Combining an epithelial repair factor and anti-fibrotic with a corticosteroid offers optimal treatment for the pathogenesis of allergic airways disease

Abstract

The extent to which individual vs combination treatments that specifically targeted epithelial damage (trefoil factor-2, TFF2), fibrosis (serelaxin, RLX) or inflammation (AI; dexamethasone, DEX) reversed the pathogenesis of chronic allergic airways disease (AAD) was assessed.
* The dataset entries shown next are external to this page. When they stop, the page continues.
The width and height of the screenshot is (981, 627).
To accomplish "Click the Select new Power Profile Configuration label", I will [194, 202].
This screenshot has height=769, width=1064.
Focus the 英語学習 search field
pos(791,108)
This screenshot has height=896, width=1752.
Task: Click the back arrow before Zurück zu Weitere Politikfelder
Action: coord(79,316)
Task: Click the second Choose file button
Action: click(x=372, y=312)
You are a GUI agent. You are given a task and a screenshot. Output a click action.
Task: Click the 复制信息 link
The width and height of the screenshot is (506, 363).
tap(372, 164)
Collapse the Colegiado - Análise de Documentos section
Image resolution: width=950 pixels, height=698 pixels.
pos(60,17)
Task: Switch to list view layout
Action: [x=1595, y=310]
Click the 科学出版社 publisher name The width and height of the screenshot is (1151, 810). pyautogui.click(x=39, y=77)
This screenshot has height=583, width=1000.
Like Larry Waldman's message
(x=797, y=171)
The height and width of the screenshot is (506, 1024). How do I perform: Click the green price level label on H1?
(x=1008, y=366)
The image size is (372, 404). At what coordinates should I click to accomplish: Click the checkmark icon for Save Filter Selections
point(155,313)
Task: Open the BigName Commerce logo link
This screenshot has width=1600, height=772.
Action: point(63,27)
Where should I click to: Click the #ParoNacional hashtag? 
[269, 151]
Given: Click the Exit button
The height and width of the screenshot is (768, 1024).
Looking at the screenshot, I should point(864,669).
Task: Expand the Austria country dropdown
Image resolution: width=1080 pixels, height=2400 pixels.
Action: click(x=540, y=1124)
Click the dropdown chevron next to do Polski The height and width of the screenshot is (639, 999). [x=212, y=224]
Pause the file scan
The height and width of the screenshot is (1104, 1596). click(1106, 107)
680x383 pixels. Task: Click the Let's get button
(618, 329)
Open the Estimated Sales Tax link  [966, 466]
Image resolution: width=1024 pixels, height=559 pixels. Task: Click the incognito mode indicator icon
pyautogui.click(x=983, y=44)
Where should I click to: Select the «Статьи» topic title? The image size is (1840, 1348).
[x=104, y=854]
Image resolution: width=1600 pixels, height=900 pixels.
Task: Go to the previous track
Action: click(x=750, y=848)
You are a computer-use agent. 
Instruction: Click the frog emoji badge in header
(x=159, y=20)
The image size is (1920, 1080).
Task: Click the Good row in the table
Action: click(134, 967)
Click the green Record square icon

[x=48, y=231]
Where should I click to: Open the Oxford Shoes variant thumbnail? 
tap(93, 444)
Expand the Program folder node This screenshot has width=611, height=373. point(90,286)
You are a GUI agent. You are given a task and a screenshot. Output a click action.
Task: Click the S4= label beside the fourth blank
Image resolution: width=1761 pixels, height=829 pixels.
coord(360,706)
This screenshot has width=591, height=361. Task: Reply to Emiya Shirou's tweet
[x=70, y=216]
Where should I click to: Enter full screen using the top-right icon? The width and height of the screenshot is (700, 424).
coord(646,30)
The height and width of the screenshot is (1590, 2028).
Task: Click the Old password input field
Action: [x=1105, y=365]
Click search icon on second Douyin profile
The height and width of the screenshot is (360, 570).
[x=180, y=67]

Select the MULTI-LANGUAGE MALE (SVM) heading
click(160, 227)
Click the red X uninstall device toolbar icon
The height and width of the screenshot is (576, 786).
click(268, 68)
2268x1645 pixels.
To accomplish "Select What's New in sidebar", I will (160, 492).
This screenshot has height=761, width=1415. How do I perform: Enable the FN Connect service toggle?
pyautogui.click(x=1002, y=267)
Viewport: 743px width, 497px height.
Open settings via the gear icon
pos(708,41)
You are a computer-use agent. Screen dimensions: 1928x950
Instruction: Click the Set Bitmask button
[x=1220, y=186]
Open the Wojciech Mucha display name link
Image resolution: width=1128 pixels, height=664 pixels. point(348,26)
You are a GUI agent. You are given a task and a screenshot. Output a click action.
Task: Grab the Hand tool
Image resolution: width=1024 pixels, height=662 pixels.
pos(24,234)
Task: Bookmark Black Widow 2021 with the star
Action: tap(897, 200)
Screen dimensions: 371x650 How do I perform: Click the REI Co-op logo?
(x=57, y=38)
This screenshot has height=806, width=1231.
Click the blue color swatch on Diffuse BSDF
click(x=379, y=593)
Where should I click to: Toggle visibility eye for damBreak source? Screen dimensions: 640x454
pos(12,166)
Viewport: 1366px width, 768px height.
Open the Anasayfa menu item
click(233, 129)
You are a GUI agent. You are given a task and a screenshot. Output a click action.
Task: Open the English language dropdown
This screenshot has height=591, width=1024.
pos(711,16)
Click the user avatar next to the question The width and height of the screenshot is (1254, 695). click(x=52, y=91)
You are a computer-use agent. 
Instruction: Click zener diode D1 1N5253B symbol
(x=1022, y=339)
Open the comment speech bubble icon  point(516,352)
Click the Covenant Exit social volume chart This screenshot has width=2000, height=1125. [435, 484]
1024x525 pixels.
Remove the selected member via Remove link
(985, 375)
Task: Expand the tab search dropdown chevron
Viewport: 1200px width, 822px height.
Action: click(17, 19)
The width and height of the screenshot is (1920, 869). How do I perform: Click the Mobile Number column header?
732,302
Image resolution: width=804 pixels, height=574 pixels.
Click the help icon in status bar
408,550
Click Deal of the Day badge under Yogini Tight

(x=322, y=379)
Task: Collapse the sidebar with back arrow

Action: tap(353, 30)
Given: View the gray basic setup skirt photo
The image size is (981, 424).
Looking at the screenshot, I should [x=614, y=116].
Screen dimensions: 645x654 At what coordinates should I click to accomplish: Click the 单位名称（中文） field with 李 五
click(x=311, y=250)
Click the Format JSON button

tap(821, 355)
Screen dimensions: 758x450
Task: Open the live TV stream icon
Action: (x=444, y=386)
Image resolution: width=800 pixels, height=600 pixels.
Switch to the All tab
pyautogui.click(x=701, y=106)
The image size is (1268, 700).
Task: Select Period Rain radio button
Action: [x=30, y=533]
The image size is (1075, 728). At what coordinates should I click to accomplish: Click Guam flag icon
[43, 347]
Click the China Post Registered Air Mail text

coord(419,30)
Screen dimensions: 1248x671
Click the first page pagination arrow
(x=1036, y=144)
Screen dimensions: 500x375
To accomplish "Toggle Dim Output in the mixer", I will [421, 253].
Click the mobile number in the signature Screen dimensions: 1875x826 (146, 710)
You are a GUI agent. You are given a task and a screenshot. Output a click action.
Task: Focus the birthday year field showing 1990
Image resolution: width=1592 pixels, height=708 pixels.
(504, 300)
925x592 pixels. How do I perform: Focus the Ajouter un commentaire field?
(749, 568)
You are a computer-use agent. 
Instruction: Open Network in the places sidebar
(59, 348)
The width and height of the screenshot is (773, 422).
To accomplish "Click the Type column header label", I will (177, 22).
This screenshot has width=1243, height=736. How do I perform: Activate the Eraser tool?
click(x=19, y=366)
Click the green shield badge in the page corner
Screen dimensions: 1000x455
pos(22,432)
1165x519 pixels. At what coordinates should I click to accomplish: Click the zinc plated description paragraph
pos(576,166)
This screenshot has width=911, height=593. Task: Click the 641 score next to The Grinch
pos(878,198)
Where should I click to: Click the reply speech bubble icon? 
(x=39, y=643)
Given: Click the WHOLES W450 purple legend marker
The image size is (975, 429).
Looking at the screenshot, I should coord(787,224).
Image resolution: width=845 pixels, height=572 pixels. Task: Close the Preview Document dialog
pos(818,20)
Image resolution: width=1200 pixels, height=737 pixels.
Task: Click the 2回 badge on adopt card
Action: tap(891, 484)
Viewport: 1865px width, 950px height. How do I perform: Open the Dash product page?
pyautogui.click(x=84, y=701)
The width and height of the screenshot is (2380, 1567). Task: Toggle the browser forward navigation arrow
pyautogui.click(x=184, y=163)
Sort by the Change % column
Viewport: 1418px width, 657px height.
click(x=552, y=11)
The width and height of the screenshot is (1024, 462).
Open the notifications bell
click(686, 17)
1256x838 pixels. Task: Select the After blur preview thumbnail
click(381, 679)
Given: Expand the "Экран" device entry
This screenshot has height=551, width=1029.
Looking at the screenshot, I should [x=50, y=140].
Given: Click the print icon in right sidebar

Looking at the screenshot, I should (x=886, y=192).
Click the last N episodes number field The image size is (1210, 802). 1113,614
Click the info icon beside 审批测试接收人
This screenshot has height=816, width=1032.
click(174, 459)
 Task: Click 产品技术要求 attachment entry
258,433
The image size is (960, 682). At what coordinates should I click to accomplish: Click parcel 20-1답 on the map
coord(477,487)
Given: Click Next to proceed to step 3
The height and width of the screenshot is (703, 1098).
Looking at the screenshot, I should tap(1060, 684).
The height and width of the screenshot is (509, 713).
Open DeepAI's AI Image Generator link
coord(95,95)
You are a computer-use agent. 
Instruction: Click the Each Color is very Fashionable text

Following induction of a 9-week ovalbumin (OVA)-induced model of chronic AAD in 6-8week old female Balb/c mice, animals were i.p-administered with naphthalene (NA); then received daily i.n-administration of saline (vehicle); RLX (0.8mg/ml); TFF2 (0.5mg/ml); DEX (0.5mg/ml); RLX+TFF2; or RLX+TFF2+DEX from d67-74. On d75, lung function was assessed by plethysmography, beforelung tissue was taken for analysis. A control group treated with saline+corn oil (Saline/CO; vehicle for NA) was included. A significant increase in AI, epithelial damage/thickness; myofibroblast differentiation; subepithelial/total collagen and fibronectin deposition; and a significant reduction in airway dynamic compliance (cDyn) was observed in OVA+NA injured mice (all p<0.01 vs Saline/CO group). RLX+TFF2 markedly reversed several measures of OVA+NA induced AWR and normalized the reduction of cDyn (all p<0.05 vs OVA+NA group). The combined effects of RLN, TFF2 and DEX maximally reversed peribronchial inflammation score, airway epithelial damage, subepithelial/total lung collagen deposition and subepithelial fibronectin deposition (∼50-90%); and normalized the OVA+NA-induced impairment of cDyn (all p<0.05 vs OVA+NA group). Thus, combining an epithelial repair factor and anti-fibrotic with a corticosteroid offers optimal treatment against the pathogenesis of chronic AAD/asthma.